Texte:
┌────────
Sous ce titre, le Figaro du 28 mai publiait un entrefilet, tendant à démontrer qu’il y a « des lois justes ! et des lois injustes ». Cela, pour justifier l’attitude du clergé qui se cabre lorsque, par taquinerie ou pour chatouiller l’opinion publique, on fait semblant de vouloir le faire rentrer dans le troupeau des justiciables.

Après avoir énuméré les lois de Calvin, de Robespierre qui, selon lui, sont plus injustes que les autres, notre confrère termine ainsi :

« … La conscience individuelle est faite précisément pour distinguer entre les lois sages et les lois injustes. On peut le constater sans faire appel à la révolte, et hâter ainsi légalement l’heure où les lois injustes tomberont sous l’effort de l’opinion. »

Il serait curieux de rechercher, dans la collection de notre confrère, lorsqu’il s’agissait de faire la chasse aux anarchistes, et de lui remettre sous les yeux les appels qu’il fit à la répression légale, ses tartines sur la nécessité de faire respecter les lois, et de les appliquer « avec fermeté » à ceux dont il s’agissait de se débarrasser. Nous y ferions, sans doute, des trouvailles curieuses qui prouveraient qu’au Figaro on varie d’opinion sur les lois, selon qu’elles protègent ou qu’elles froissent leurs amis.
└────────
Lignes:
┌────────
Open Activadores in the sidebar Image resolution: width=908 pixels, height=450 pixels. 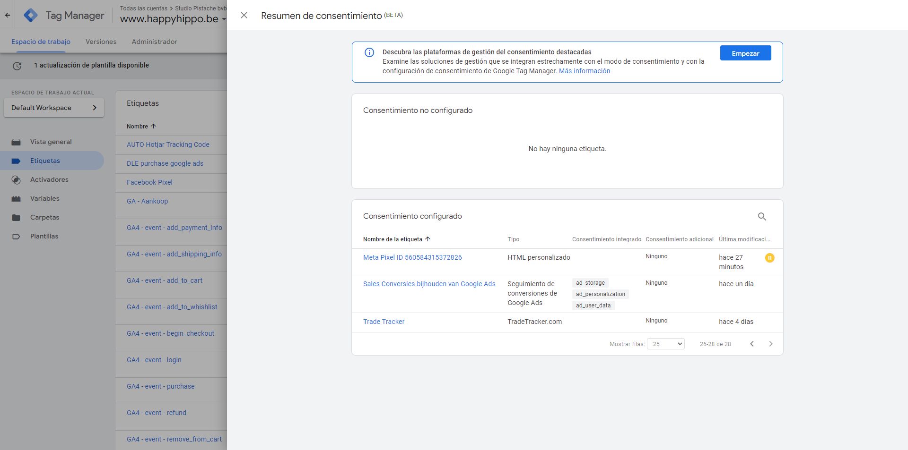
└────────
Consignes à suivre:
1. Dans le texte, à quelle date le Figaro a-t-il publié l’entrefilet ?
2. Pour chacune de ces affirmations, dites si elle s’accorde avec le texte (oui ou non), avec les mots exacts du texte qui tranchent.
(a) L’entrefilet a pour but de justifier l’attitude du clergé.
(b) Le confrère invite à se révolter contre les lois injustes.
(c) Selon le confrère, les lois de Calvin et de Robespierre sont plus injustes que les autres.

Réponses:
1. Le 28 mai.

2.
(a) Oui : « pour justifier l’attitude du clergé »
(b) Non : « On peut le constater sans faire appel à la révolte »
(c) Oui : « les lois de Calvin, de Robespierre qui, selon lui, sont plus injustes que les autres »